Los molinos hidráulicos
Los molinos eran imprescindibles hasta la década de los sesenta, a partir de entonces comenzaron a desaparecer. En Lozoyuela-Navas-Sieteiglesias había dos molinos que se encuentran actualmente en ruinas, el Molino de Mazacorta y el Molino del Mocarral. Este abandono fue debido, en parte, a la competencia de las fábricas, que disponían de mejores medios y herramientas, pero principalmente tiene relación con los problemas a los que se enfrentaba el sector agrario en general, es decir, con la crisis agraria y el abandono paulatino de los campos.
Durante el siglo XX se sembraba mucho por todos los pueblos de esta zona y, pese a ser un terreno que no es de buena calidad, gran parte de la población eran labradores y todas las tierras se encontraban sembradas. Los cultivos más habituales de cereales eran trigo, centeno, cebada y algarrobas, y todo ese grano había que molerlo en los molinos. La gente cogía el burro o el carro, cargaban el saco y se dirigía al molino.


El trigo se destinaba al consumo humano, fundamentalmente para hacer harina y elaborar pan, y para molerlo se empleaban unas muelas de pedernal que se llaman piedras francesas. Estas eran muy duras, por lo que no soltaban nada de arena. Sin embargo, cuando se molía para el ganado se utilizaban piedras de la zona, que eran más blandas y soltaban partículas que se mezclaban con la harina. Para alimentar a las vacas, los cerdos, las ovejas y las gallinas habitualmente se empleaban el centeno, la cebada y las algarrobas, siendo estas últimas las más utilizadas para las vacas.

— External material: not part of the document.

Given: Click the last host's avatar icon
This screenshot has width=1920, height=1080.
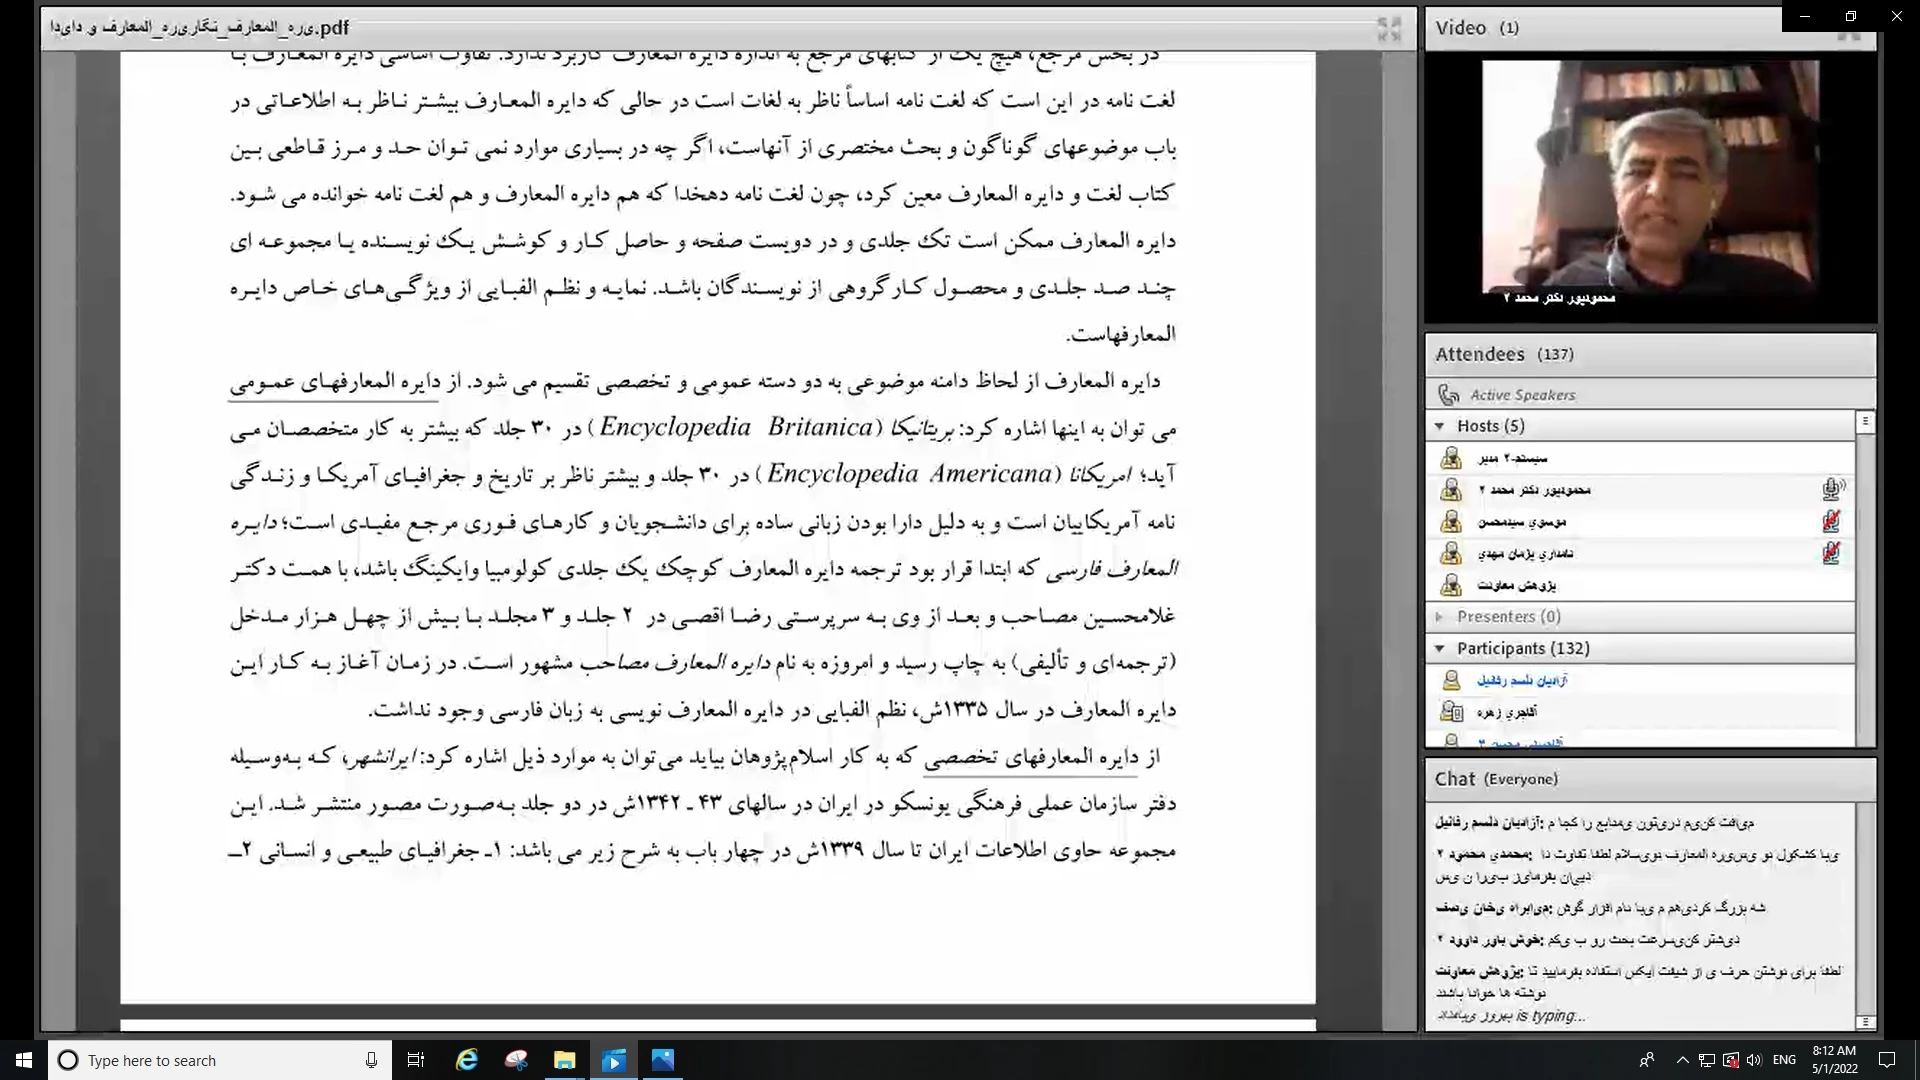Looking at the screenshot, I should (x=1451, y=585).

El molino dispone de un sistema con dos piedras, una piedra fija abajo y otra que da vueltas encima. Las muelas utilizadas eran habitualmente de 1,30 m de diámetro, aunque también había un molino de 1,40 m, con un agujero en el centro de treinta centímetros. Por el agujero que tenía la de abajo, subía un eje de turbinas. Los molinos de esta época se movían todos por la fuerza del agua, aprovechando la energía de los ríos gracias a un salto de agua que se conseguía gracias a una presa, por lo que cuanto más desnivel tuviera, más fuerza hacía el agua. El agua caía a unas turbinas, que empezaban a dar vueltas y, a través de un eje que encajaba en la piedra de arriba por medio de un gancho, la hacía girar.

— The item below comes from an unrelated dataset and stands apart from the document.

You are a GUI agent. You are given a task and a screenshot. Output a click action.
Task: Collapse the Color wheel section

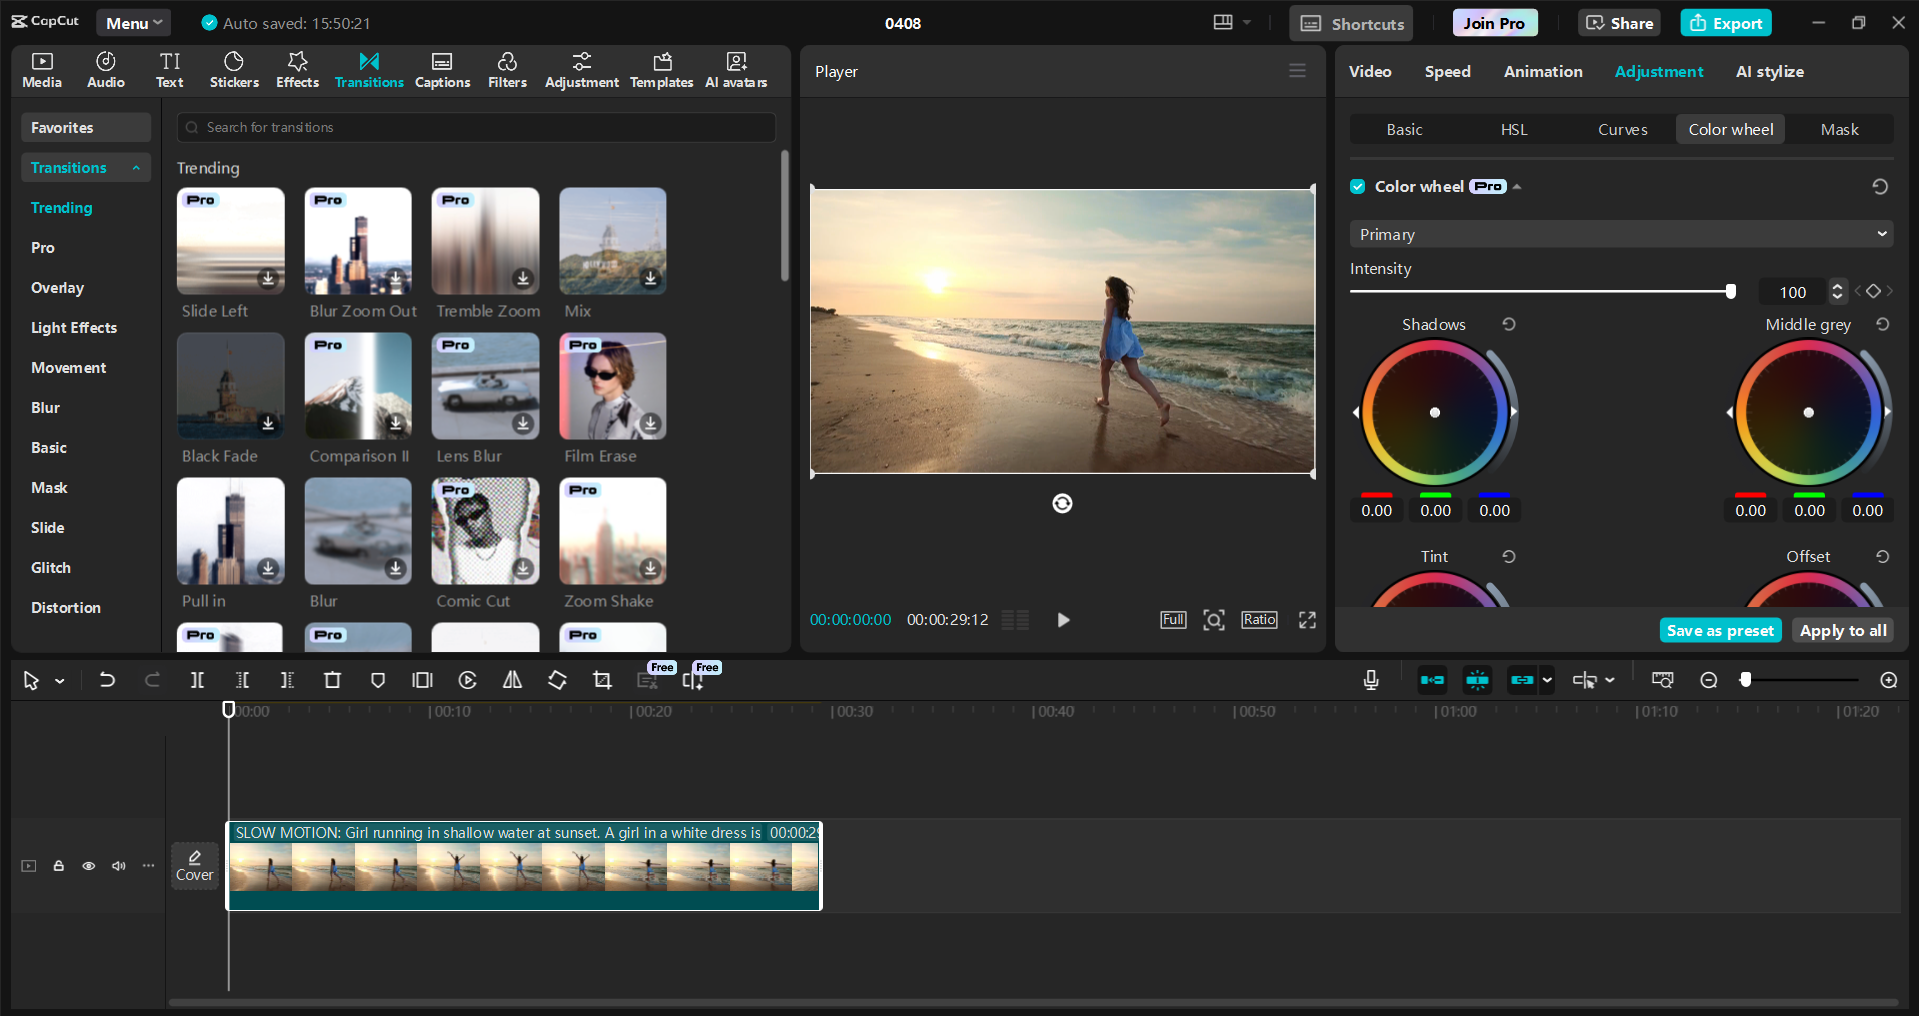click(1517, 186)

Las muelas había que picarlas para que hiciesen su función, tanto la de arriba como la de abajo. Había que hacer unas estrías, que se llamaban abanicos, compuestas por tres rayas, que se tallaban de mayor a menor, para que el grano entrase. Si las piedras fuesen planas, el grano no se introduciría correctamente entre ambas. De esta manera, las semillas se introducían en los rayones, que es como se llamaban estas hendiduras, daban una vuelta, y egresaban por una salida destinada para tal fin, que se denominaba boquilla, por donde caía el trigo molido al saco previamente colocado.
La muela de arriba disponía de un mecanismo que permitía subirla y bajarla para seleccionar el espesor deseado de la harina, pudiendo realizar un polvo más fino o más vasto en función del uso al que fuera destinado. Este sistema funcionaba con unas palancas que actuaban sobre el eje denominadas alivio. De esta manera, para las vacas, por ejemplo, se hacía una harina mucho más gorda, para los cerdos más fina y para comer más fina todavía.
A la hora de moler había que prestar mucha atención, ya que si se terminaba el grano la fricción producida entre las dos piedras generaba mucho calor y empezaban a salir llamas. Esta es una de las causas habituales de los incendios en los molinos tradicionales, un fenómeno bastante frecuente con trágicas consecuencias, sobre todo si se molía de noche.
Durante las décadas de los cuarenta y cincuenta era muy habitual moler de noche. Hubo muchos años durante la dictadura, cuando el estraperlo, que no se podía moler, había que entregarlo todo al Servicio Nacional del Trigo en las fábricas. Si venía la Fiscalía y te sorprendían moliendo en contra de las restricciones, te multaban y precintaban las piedras de los molinos, y ya no podías moler. Lo que hacían los molineros era quitar el precinto por la noche y luego por el día lo volvían a poner por si venía la Fiscalía o la guardia civil.
Debido a que el dinero no intervenía en los intercambios durante esta época, siendo el trueque algo habitual en la vida diaria, los molineros sacaban el fruto de su trabajo con el mismo grano que los vecinos llevaban a moler. De esta manera, al molinero se le pagaba por su labor en grano, por cada fanega que se llevaba a moler, el molinero se quedaba un celemín en concepto del trabajo realizado. Esto hizo que los molineros tuvieran fama de ladrones, como evidencia el dicho popular que reza “de molino mudarás, pero del ladrón no saldrás”, a lo que los ellos contestaban “te bendigo saco y un celemín te saco”.